Both the MacBook Pro and the UltraFine 4K are good products on their own. But they each have compromises. A notebook can be pretty challenging to use as a desktop. It can be even more so when having to hang a bunch of accessories from it. The screen is a little too small. And the keyboard could stand to be a little wider, and at a different angle.

The UltraFine 4K has a bright, beautiful display. But when you have to touch it to adjust the hight or tilt, or to plug things into the back, it feels gross. The housing is made from the worst of plastics. It’s not the good plastic. No. It’s awful. It feels cheap, fragile, and creaky. When it comes to aesthetics and build-quality, LG didn’t even try.

But when paired together, both products are elevated. Operated with the desktop peripherals of your choice, the MacBook Pro is a no-compromise desktop. One of the best things about the monitor is the fact that it has no buttons. Not only do you have to touch it less often, you don’t ever have to think about powering it on or off.

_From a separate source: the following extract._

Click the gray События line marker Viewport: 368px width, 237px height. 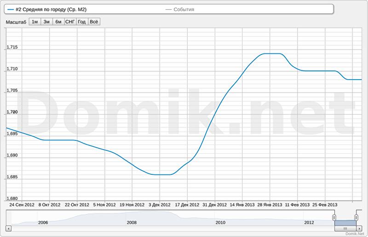[168, 9]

All of the functionality is integrated into the Mac. No separate software or drivers are required. You cannot tell where the monitor ends and the Mac begins. This monitor on the desk makes the notebook feel like an iMac. It is functionally indistinguishable. Except that with this setup, you can take it with you when you have to leave the office.

Mobile professionals with a home office, this is the setup you’ve been waiting for.